## PASSAGE SHOWN
Sunday, April 22, 2007
Why Cyclists Ride with Gritted Teeth...
I cycled to meetings at one of my company's offices near Ipswich the other day. It was a 40 mile round trip and was a good test of my recovery time. The outbound trip was almost entirely uphill, and although I never climbed much higher that 150 feet, the continual rising of the route was great for my stamina building... The ride back was a breeze in comparison and even though I'd "rested" in a series of meetings during the day, my legs felt fine and I could have continued riding further. It's great riding in the countryside when the sun is shining and there's a little, cooling breeze. It really affirms the reason for dressing in ridiculously tight and brigtht clothes and jumping on a two-wheel jumble of metal, oil and rubber...
Tonight I did a 11.8 mile ride around "the block" here in rural Suffolk. I pushed myself hard as I'd promised to get home in time to take my little girl, Abi, to bed. I managed to reach 27.3 mph on the home stretch along North Entrance (the old, pre-bypass A12 to those in the know) into Saxmundham. It's almost completely flat (i.e. not downhill), so that's no mean achievement and the adrenalin buzz I got as I pumped the cranks, rocked the bike in my attempt to break the 30mph speed limit on that stretch, was fantastic. Try it sometime...

## AIM 1
List every measurement in the cycling blog post above that is given with a unit of distance, height, or speed.
## AIM 2
Carry the cycling blog post above forward with another paragraph or two, picking up after its final sentence.

## DATA EXTRACT

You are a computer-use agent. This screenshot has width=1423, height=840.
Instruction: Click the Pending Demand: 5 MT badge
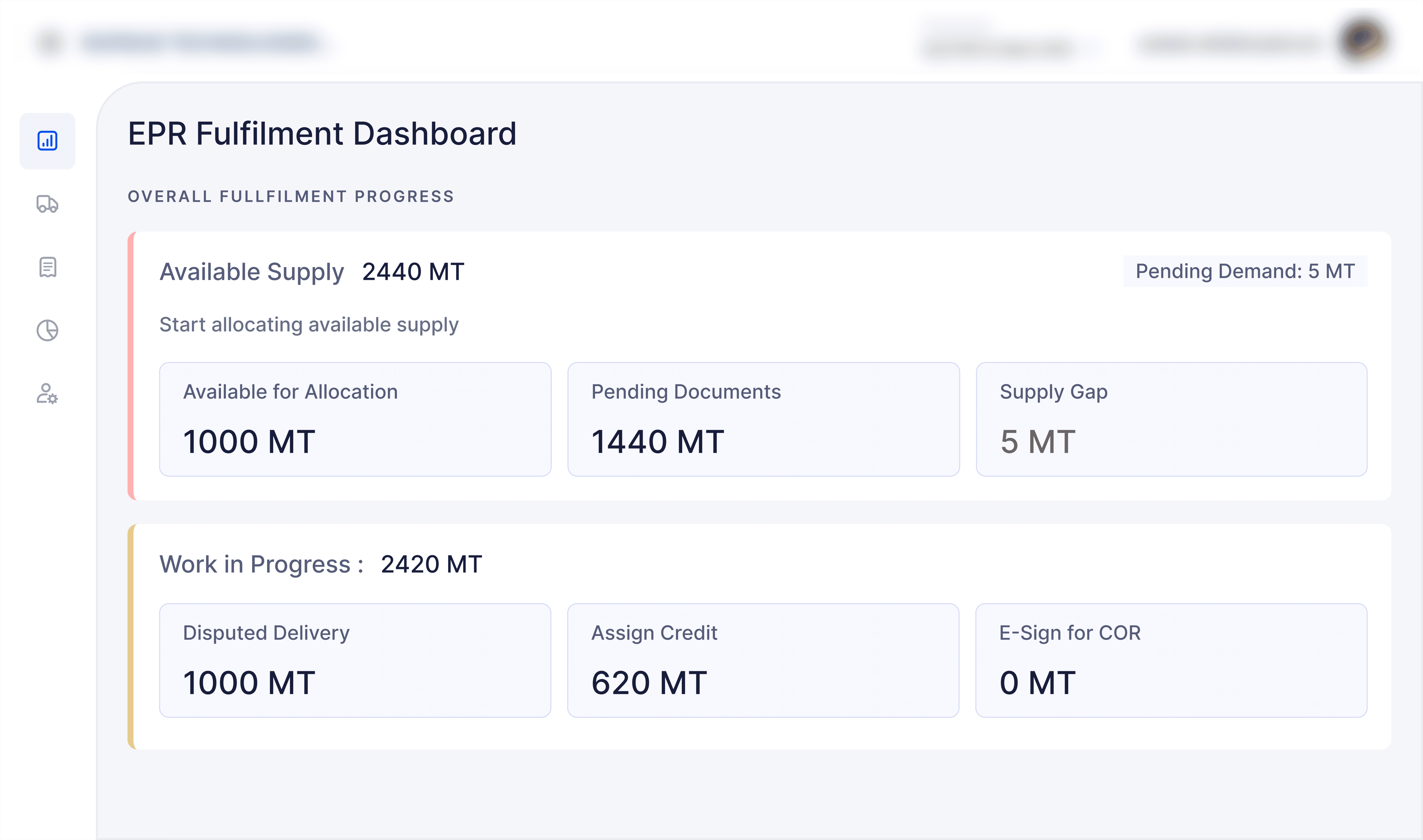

## RESULT 1
- 40 miles (round trip)
- 150 feet
- 11.8 miles
- 27.3 mph
- 30 mph

## RESULT 2
Finally, the reason for the title of this post. Have you often wondered why the professional cyclists in the Tour de France and other races always look like they're in intense pain when riding? Their teeth are so tightly gritted you'd think they might grind them away to stumps... Well today I had that Eureka moment and found out why teeth are so ferosiously gritted. I was riding along, through a lovely wood, the birds were singing, the sun was getting ready to slowly drip behind a burning scarlet curtain of thin cloud hoverring above the horizon in the West. It was idyllic. Except the airforce were on a mission of D-Day proportions, constantly swooping down out of the blazing sky, bombarding my face and helmet like the most determined of Dambusters on a do or die mission to save the civilized world... Some of them were fitted with the latest satellite navigation aiming technology as they constantly managed to fly into the best source of liquid despite speeds of 40mph plus - my mouth... One such creature, lord knows what it was but it was ugly, flew straight into my open gob and lodged itself in the narrow gap between two of my molars. Yuk. Gallons of water and energy drink couldn't shift it, and I was spitting like an old coal miner, but it wouldn't budge. Worse thing was, it was probably fresh from its dinner and wanting to slurp some fresh human saliva to wash down it's main course of fresh, steaming cow doo-doo or worse still, that bloody, stinking Bugs Bunny I just saw spread messily across the tarmac, 30 million bluebottles buzzing around it, fighting off a desparate crow trying to fill its boots. Yuk, yuk, yuk.. Anyway, you'll be glad to know that ten minutes and a few miles later I managed to disloge it and, thankfully, it turned out to be nothing more than a bit of roast chicken, left over from my own evening meal consumed only an hour earlier.. Although where the creepy-crawlie ended up I dread to think!!!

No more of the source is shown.